Les modèles de langage ont été entraînés à répondre à des questions toujours plus difficiles. Mais savent-ils reconnaître la question qu’il faudrait poser avant d’agir ? Une étude menée par des chercheurs du MIT et de Harvard montre que cette compétence reste un point faible majeur des agents d’intelligence artificielle.
Pour l’étudier, l’équipe a transformé la bataille navale en expérience de laboratoire. Dans cette version collaborative, un agent doit localiser des navires cachés en interrogeant un partenaire qui voit le plateau. Il doit choisir entre demander une information supplémentaire et tenter immédiatement sa chance.
Le résultat publié par le MIT le 3 juin 2026 est frappant. Sans méthode particulière, le modèle Llama 4 Scout ne battait les participants humains que dans 8 % des parties. Après l’ajout d’une stratégie probabiliste inspirée du raisonnement bayésien, son taux de victoire atteint 82 %. Dans une autre comparaison, le petit modèle dépasse GPT-5 tout en fonctionnant, selon les auteurs, pour environ 1 % de son coût.

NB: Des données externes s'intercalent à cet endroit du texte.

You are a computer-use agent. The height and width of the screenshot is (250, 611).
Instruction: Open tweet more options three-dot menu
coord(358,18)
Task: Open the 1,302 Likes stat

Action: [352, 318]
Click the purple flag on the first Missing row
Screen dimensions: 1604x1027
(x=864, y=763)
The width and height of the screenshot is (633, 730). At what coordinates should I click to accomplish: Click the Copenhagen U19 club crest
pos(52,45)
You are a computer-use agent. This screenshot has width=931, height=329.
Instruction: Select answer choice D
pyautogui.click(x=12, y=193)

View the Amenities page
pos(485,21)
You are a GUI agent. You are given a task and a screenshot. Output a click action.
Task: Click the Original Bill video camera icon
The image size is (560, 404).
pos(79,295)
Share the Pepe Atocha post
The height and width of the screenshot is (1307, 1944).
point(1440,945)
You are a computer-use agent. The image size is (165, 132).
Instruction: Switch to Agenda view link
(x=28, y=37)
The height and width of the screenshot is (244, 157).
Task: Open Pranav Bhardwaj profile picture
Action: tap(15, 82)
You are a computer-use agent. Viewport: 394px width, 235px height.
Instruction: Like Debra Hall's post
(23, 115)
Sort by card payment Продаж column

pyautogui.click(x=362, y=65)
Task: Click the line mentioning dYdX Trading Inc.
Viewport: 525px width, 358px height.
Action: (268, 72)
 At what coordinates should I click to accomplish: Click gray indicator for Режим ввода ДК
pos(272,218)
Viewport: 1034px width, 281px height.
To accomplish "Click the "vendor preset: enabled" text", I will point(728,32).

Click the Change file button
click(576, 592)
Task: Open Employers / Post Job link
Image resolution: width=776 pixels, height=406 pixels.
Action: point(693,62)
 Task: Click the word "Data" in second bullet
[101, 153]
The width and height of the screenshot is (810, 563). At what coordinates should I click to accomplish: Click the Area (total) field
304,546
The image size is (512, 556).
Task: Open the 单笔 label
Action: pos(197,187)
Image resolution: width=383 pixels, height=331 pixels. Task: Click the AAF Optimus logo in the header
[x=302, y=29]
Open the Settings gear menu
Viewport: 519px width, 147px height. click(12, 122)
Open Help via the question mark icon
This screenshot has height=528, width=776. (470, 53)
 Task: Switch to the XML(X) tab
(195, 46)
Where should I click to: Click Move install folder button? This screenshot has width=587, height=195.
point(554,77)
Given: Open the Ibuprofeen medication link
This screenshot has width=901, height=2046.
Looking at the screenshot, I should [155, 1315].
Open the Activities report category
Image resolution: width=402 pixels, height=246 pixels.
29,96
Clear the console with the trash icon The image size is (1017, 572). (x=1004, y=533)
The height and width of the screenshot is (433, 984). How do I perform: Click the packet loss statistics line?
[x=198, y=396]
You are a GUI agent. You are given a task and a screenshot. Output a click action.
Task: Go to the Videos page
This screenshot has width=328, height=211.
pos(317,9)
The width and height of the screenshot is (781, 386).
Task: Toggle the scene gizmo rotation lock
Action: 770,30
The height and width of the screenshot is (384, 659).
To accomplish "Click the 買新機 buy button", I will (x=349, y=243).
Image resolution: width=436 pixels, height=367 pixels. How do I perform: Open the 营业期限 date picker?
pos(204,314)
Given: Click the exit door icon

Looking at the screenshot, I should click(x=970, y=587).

Cette expérience ne prouve pas qu’un agent bon à la bataille navale saura conduire une recherche scientifique ou établir un diagnostic. Elle révèle toutefois un principe important : augmenter la taille d’un modèle n’est pas la seule manière d’améliorer un agent. Lui donner une représentation explicite de l’incertitude et une méthode pour choisir ses questions peut compter davantage.
Un jeu simple pour mesurer une compétence difficile
La plupart des évaluations de modèles de langage leur présentent une question déjà formulée. Le système doit alors retrouver une information, résoudre un problème ou produire une réponse. Dans la vie réelle, la difficulté commence souvent plus tôt.
Un médecin doit décider quel examen demander. Un chercheur choisit l’expérience qui permettra de départager plusieurs hypothèses. Un technicien cherche la vérification la plus utile pour isoler une panne. Dans chacun de ces cas, poser une mauvaise question peut consommer du temps, de l’argent ou des données sans réduire suffisamment l’incertitude.
Les chercheurs ont conçu Collaborative Battleship pour reproduire ce mécanisme dans un environnement contrôlé. Deux rôles sont séparés :
- le capitaine ne voit qu’une partie du plateau et doit poser des questions ou choisir une case à viser ;
- l’observateur connaît la position des navires et doit répondre correctement aux questions exprimées en langage naturel.
L’équipe a d’abord fait jouer 42 personnes afin d’obtenir une référence humaine et de construire le jeu de données BattleshipQA. Elle a ensuite évalué quinze modèles de langage, des systèmes relativement légers jusqu’aux modèles les plus avancés.
Ce protocole mesure plusieurs capacités qui sont souvent confondues sous le terme général de « raisonnement ». L’agent doit comprendre l’état du jeu, conserver les informations déjà reçues, imaginer les configurations encore possibles, formuler une question utile et décider quand il vaut mieux agir.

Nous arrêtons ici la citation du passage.